Filming for “Delta Force 2: The Colombian Connection” principally had taken place in the Philippines, but after a helicopter crash on the set killed four crew members and the pilot, the production company completed scenes here. Since the plot was set in South America, a casting call went out for Hispanic-looking extras, resulting in a crowd of would-be movie stars at what was then the Garden Plaza Hotel.
So why did Hollywood come calling on Northeast Tennessee in 1989? Our mountains.
As Press Staff Writer Jessica Fuller reported in Monday’s Mountain Mischief section, owners of a local production company think the scenic Tri-Cities area could be a “goldmine” of opportunity for filmmaking. Our mountains, lakes, streams and small towns are perfect backdrops.
Erik Kitchens launched “30 Daze Productions” about a year ago, and the company got to work on promotions for local businesses other smaller projects and has a documentary in the works. The crew also is working on a short film shot at local spots and featuring local actors.

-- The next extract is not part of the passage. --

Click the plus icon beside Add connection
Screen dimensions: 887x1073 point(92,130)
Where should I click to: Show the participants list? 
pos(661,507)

“Our focus is on our area more than anything,” Kitchens told Fuller. “What we’re trying to do is say, ‘Look what we can do here in the Tri-Cities and our area and make it a magnet for the film industry.’”
Kitchens and his team are correct about the economic development potential of filmmaking here — as production units hire locals to fill staff and technical positions. They also stay in our hotels and dine in our restaurants.

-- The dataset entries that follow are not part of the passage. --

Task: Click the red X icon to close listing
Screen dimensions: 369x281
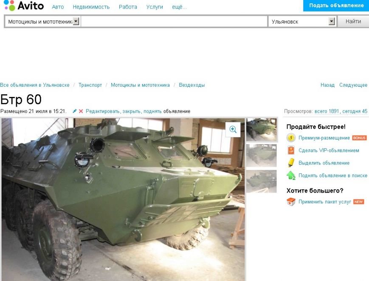Action: pyautogui.click(x=80, y=110)
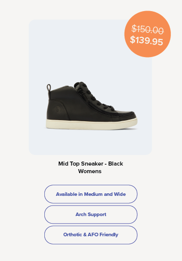Click the word Wide in the width tag
Viewport: 182px width, 261px height.
click(120, 194)
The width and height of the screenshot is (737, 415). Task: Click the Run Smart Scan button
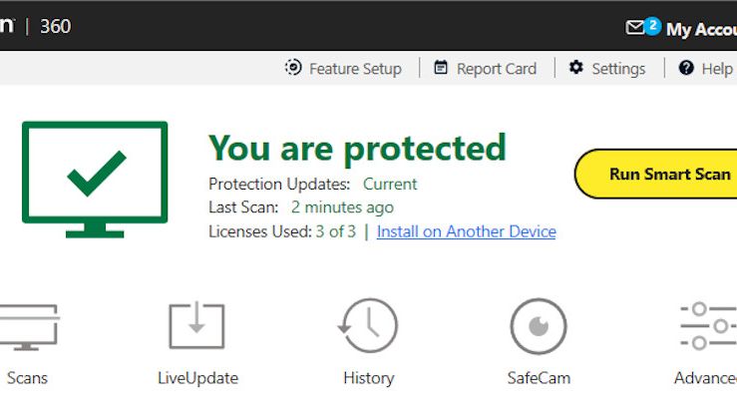click(x=656, y=174)
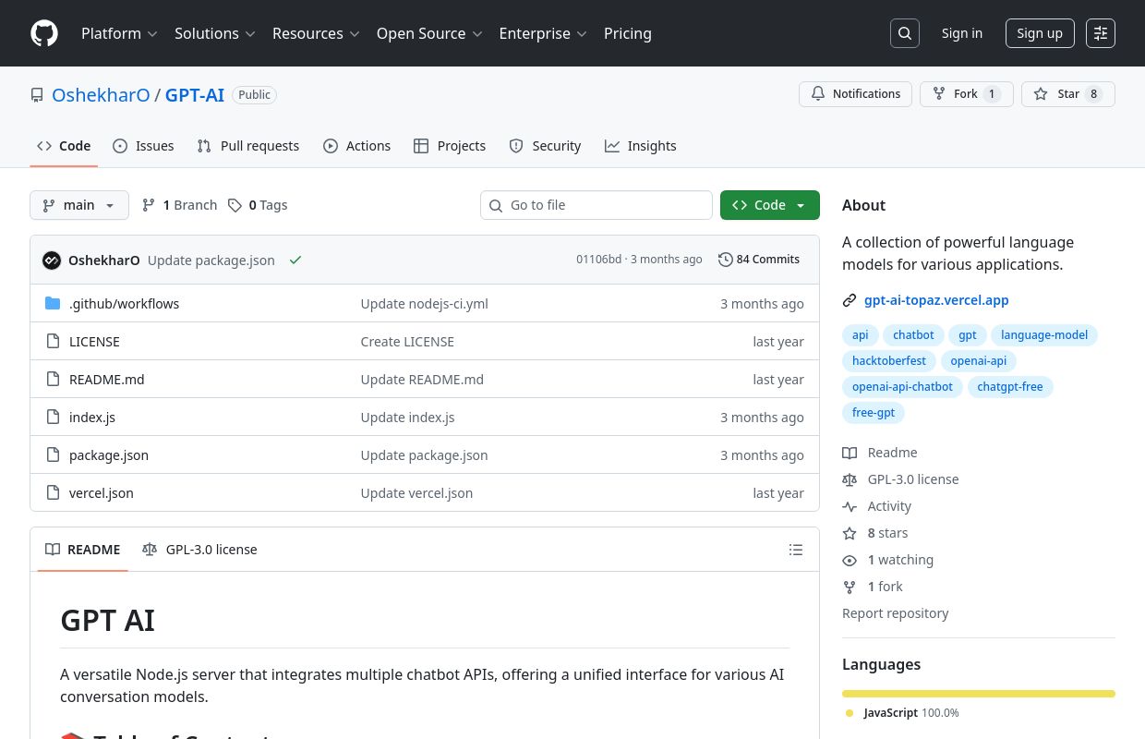This screenshot has width=1145, height=739.
Task: Expand the Platform menu
Action: 119,33
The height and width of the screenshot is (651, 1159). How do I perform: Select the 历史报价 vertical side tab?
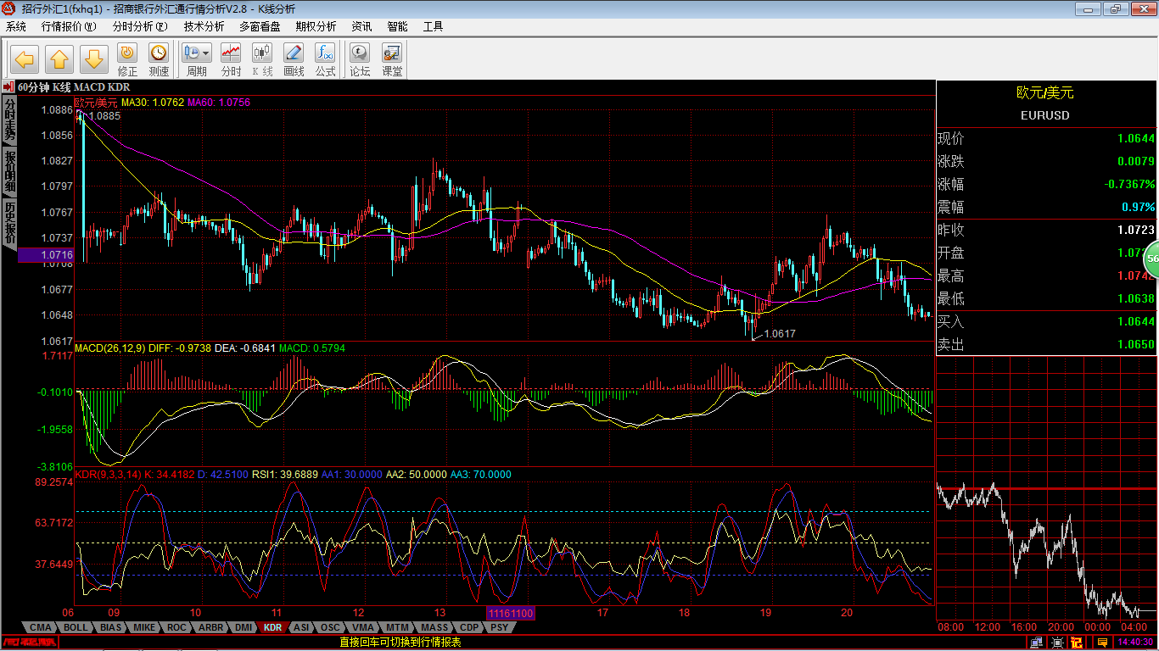coord(9,223)
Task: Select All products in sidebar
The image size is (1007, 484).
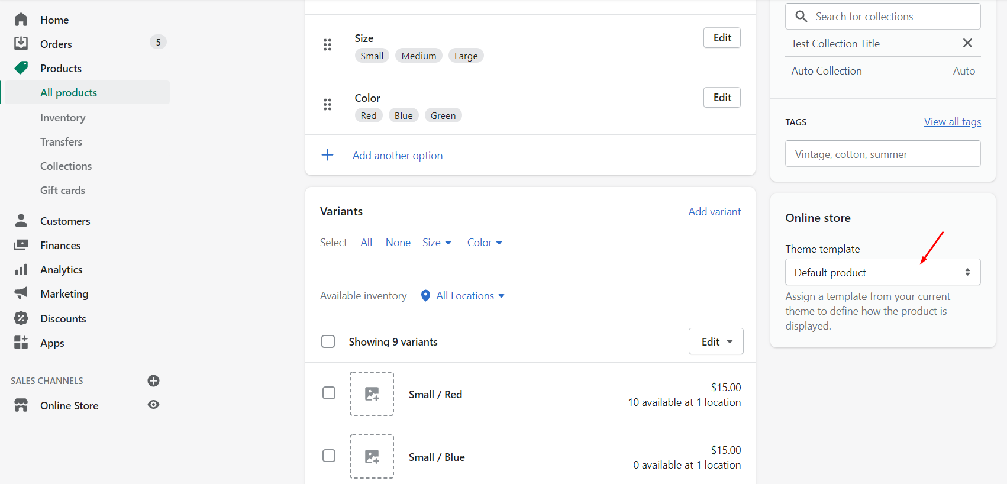Action: coord(69,92)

Just as significant is the spotlight a film can shine on a town or an entire region, prompting tourism, relocation and more productions.
All of this should fit right into the Northeast Tennessee Regional Economic Partnership’s plans to market the area as an outdoors and recreation mecca. Our mountains, lakes, streams and small towns are perfect backdrops for films, and highlighting that potential in marketing efforts is indeed a golden opportunity.